→ **DOCUMENT PASSAGE**:
———
#  Individual Planning Report
**Caelyn Tiu #79942686**  
**Group 43**  



## I. Data Description

The dataset used in this report is called `players.csv`, which contains the list of all unique players and information about each of the players on a Minecraft research server managed by a UBC research group. This dataset records 196 observations over 7 variables, both demographic and behavioral characteristics of a player such as experience level, gender, total playtime, and age. These variables provide insights to each player's profile and allows us to analyze the factors that may influence if a player would subscribe to a game-related newsletter. Below shows the loaded dataset.

In [None]:
library(tidyverse)
library(readr)

players<-read_csv("data/players.csv")
players

In [None]:
head(players)
dim(players)

### Summary Statistics:

In [None]:
players |>
  summarise(
    mean_played_hours = round(mean(played_hours, na.rm = TRUE), 2),
    sd_played_hours   = round(sd(played_hours, na.rm = TRUE), 2),
    min_played_hours  = round(min(played_hours, na.rm = TRUE), 2),
    max_played_hours  = round(max(played_hours, na.rm = TRUE), 2),
    mean_age = round(mean(Age, na.rm = TRUE), 2),
    sd_age   = round(sd(Age, na.rm = TRUE), 2),
    min_age  = round(min(Age, na.rm = TRUE), 2),
    max_age  = round(max(Age, na.rm = TRUE), 2)
———
→ **DATASET CONTENT**:

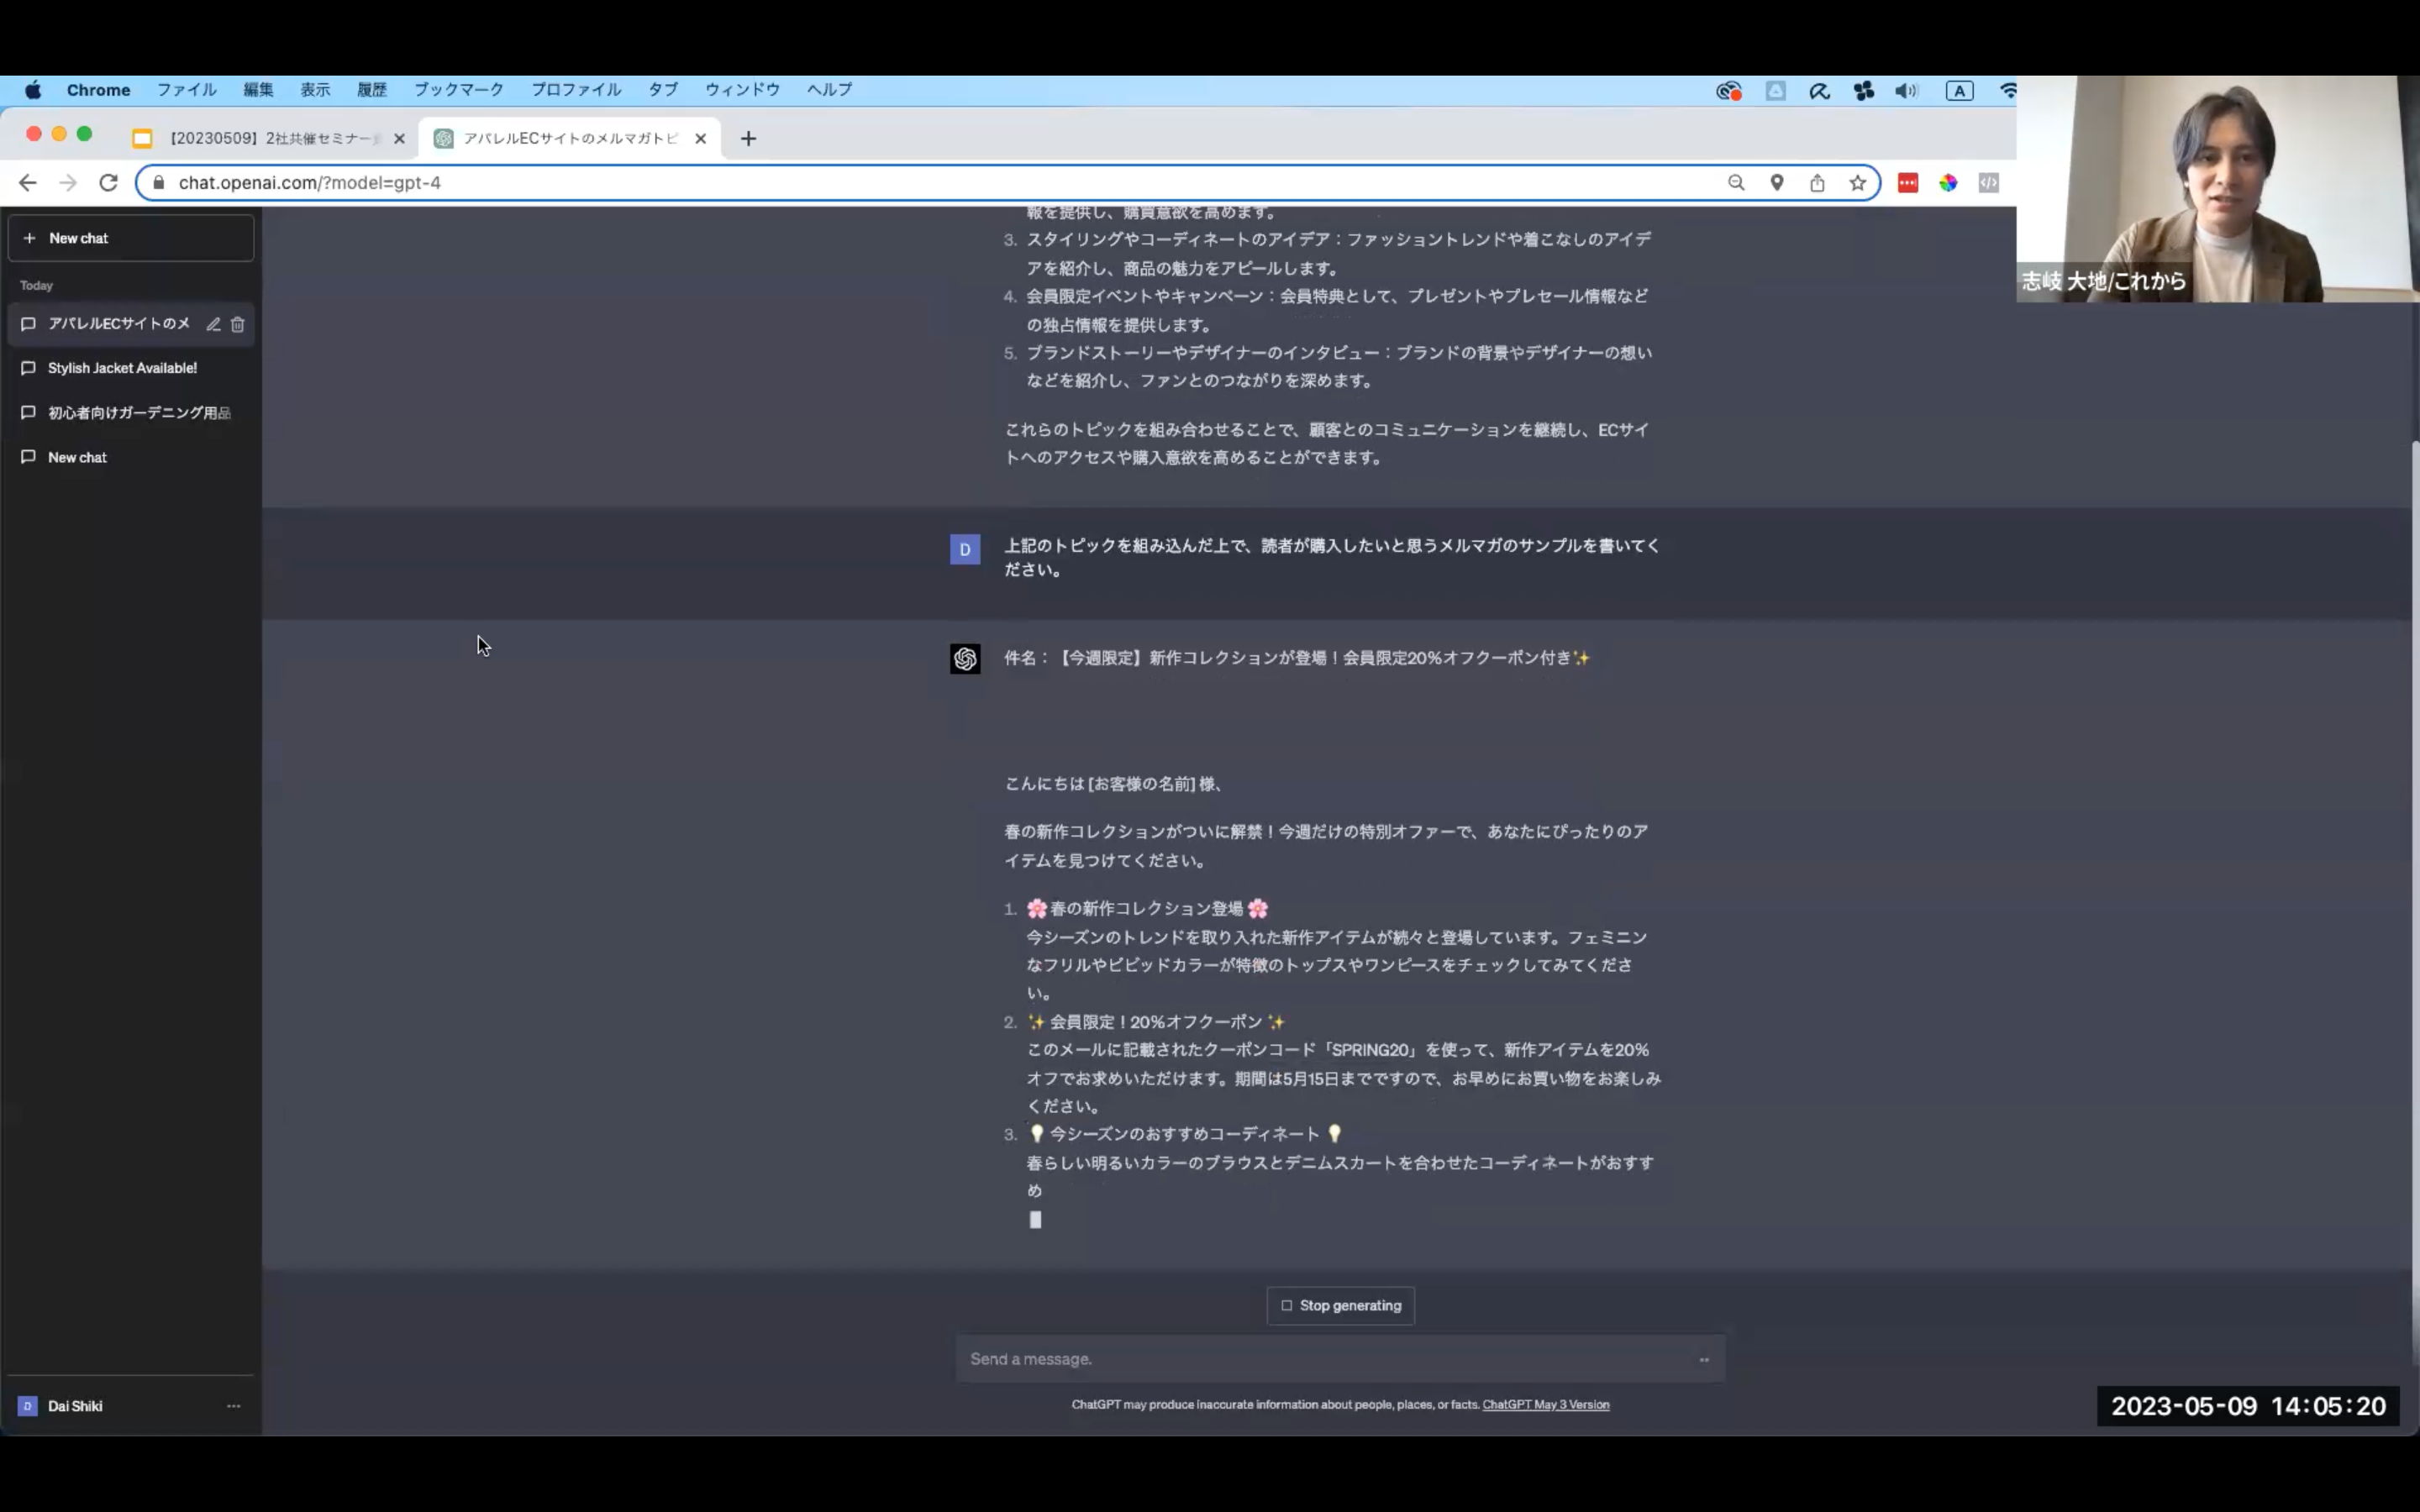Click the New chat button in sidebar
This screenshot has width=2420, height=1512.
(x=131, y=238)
———
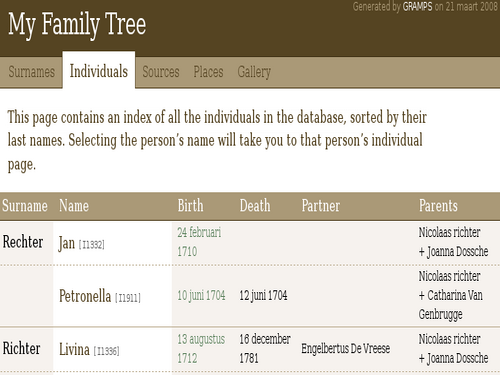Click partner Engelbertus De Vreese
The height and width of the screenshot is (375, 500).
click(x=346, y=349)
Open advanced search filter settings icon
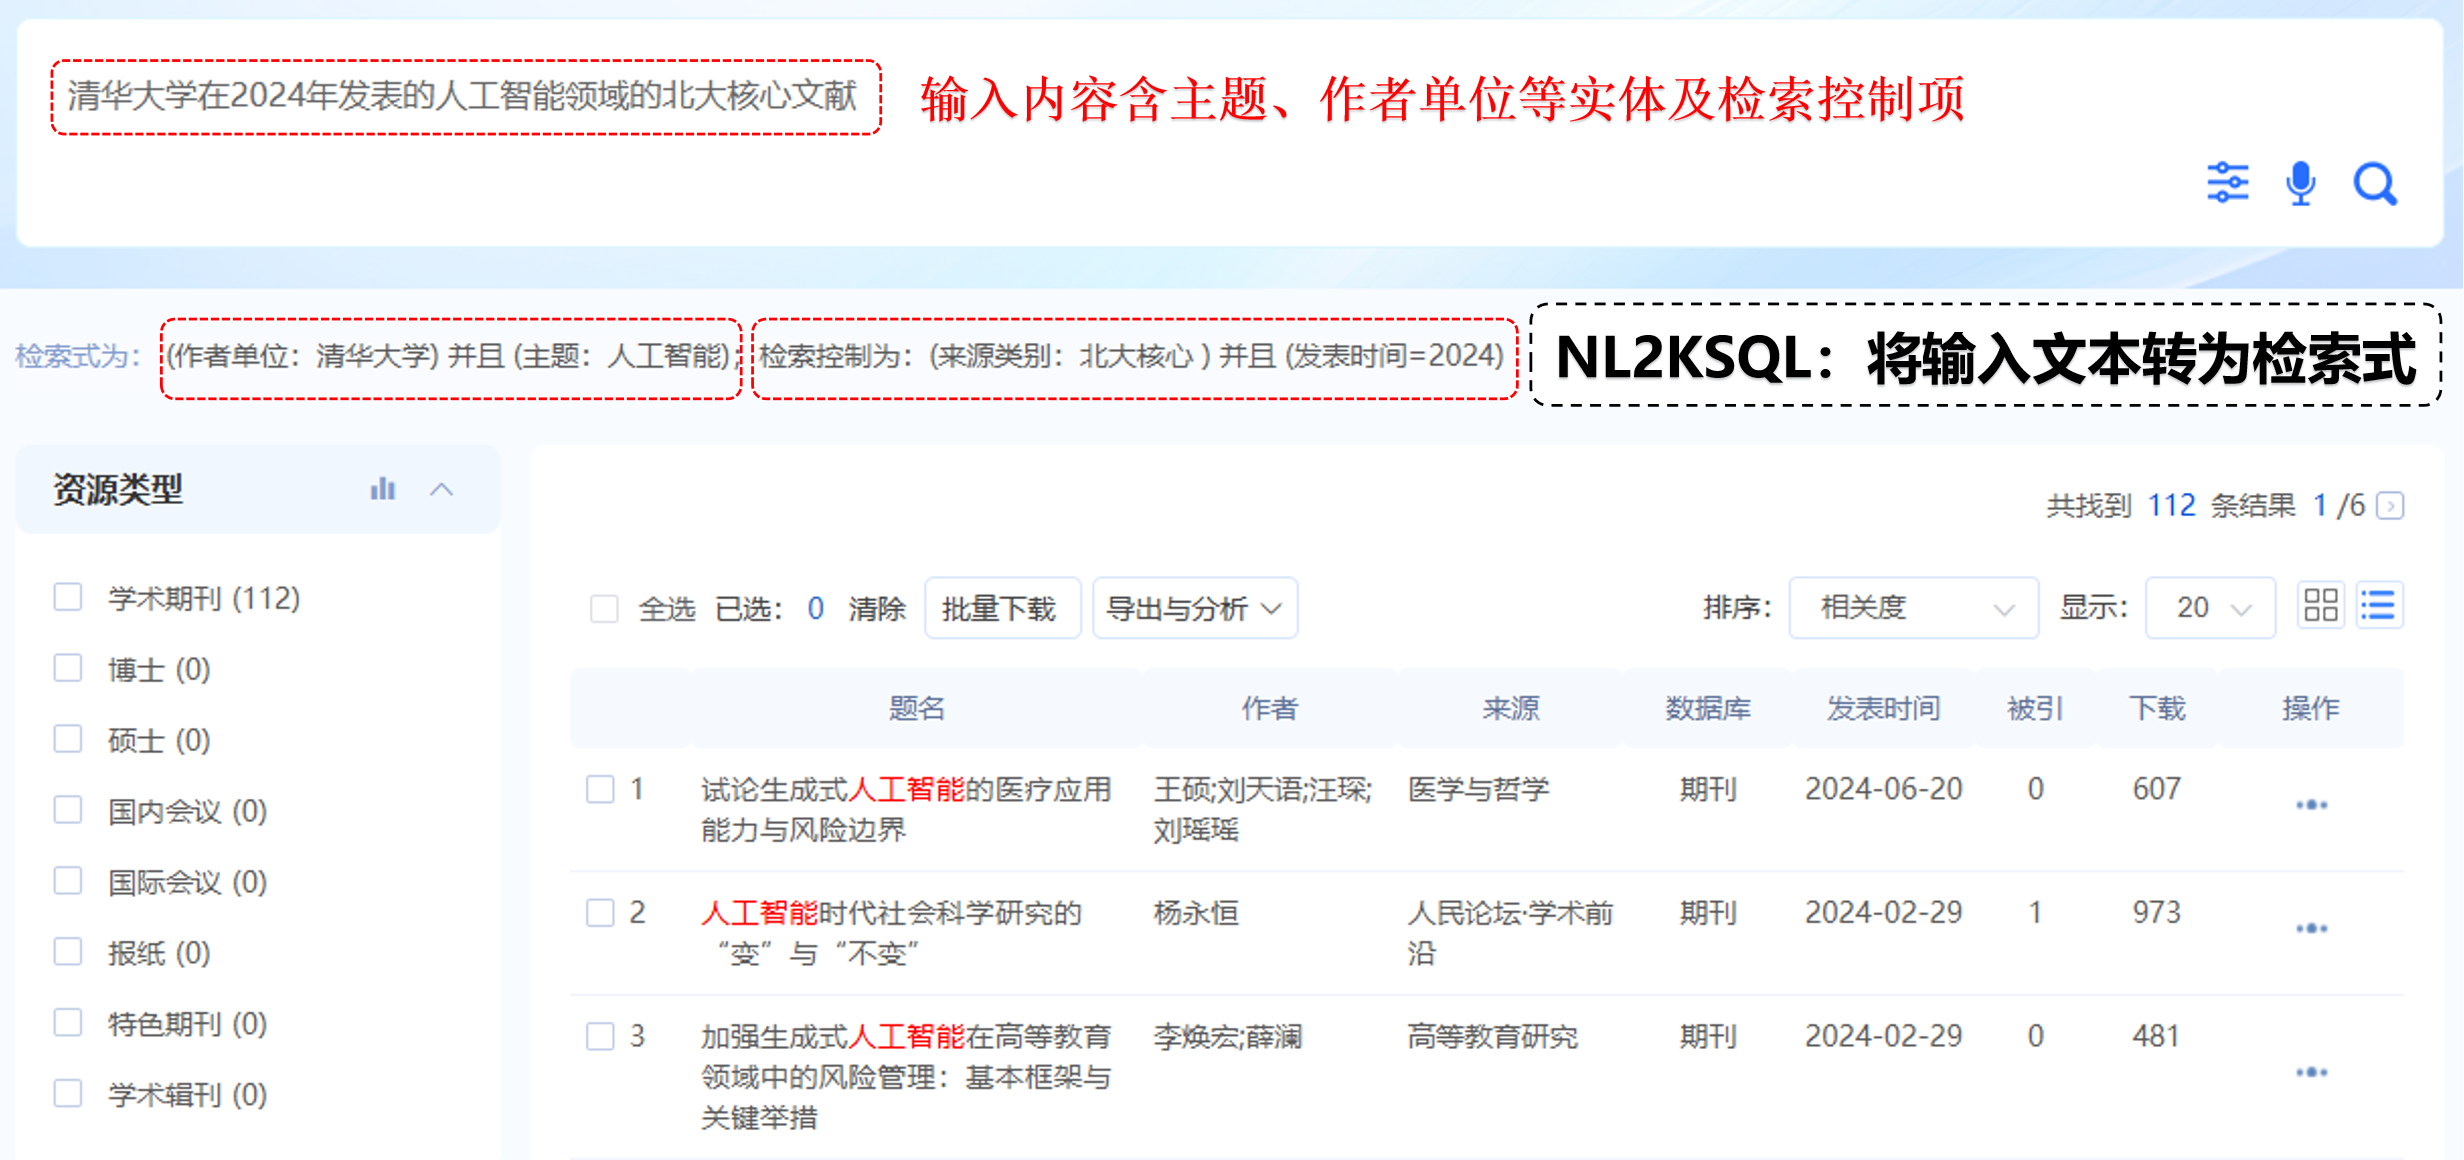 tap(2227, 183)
———
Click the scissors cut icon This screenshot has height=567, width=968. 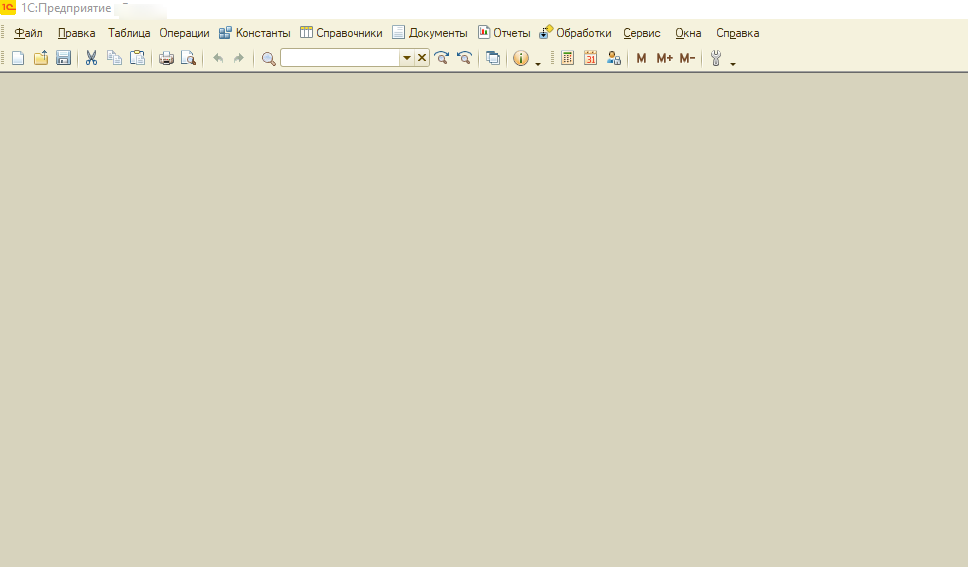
———
→ **JOBS**:
1 - Answer these questions from the planning report:
(a) How many observations and variables does the dataset record?
(b) Who manages the Minecraft research server?
(c) Which file path is passed to read_csv?
2 - Continue the planning report from the point where it stops.
The records have no connection to the planning report.

→ **ANSWER LIST**:
1 -
(a) 196 observations over 7 variables.
(b) A UBC research group.
(c) "data/players.csv"

2 -
  )


The dataset above contains seven variables in total. While not all of these variables will be used in the predictive analysis, it is important to know what are the variables present to understand how it could be potentially useful in modelling. Below is a summary table of all seven variables, and what they describe.

| **Variable** | **Description** |
|---------------|-----------------|
| `experience` | a player's self identified experience level of the game (ex: Amateur, Beginner, Pro, Regular, Veteran)|
| `subscribe` | indicates whether a player has subscribed to the game-related newsletter (TRUE/FALSE) |
| `hashedEmail` |unique email hash to protect player privacy |
| `played_hours` | how many hours a player spends on the game|
| `name` | unique identification of the player |
| `gender` | self-identified gender of the player |
| `Age` | the player's age in years|



### Potential Issues and Limitations
While the dataset provides valuable information about the players, there are potential issues and limitations that may affect the quality and accuracy of the analysis. First, not all players chose to disclose demographic variables such as `Age` and `gender`, which makes the entries missing or incomplete. This can reduce the efficiency of the sample size and may shift the results. Another possible problem is that the number of players who subscribed to the newsletter versus the players who didn't may cause an imbalance, and could affect the performance of the classification model and lead to biased predictions. Another issue is that the experience level is self-reported and may not accurately show a player's true skill in the game unless this was accurately classified with another study. The `played_hours` variable could potentially have outliers as well and could skew the overall analysis if left unnoticed.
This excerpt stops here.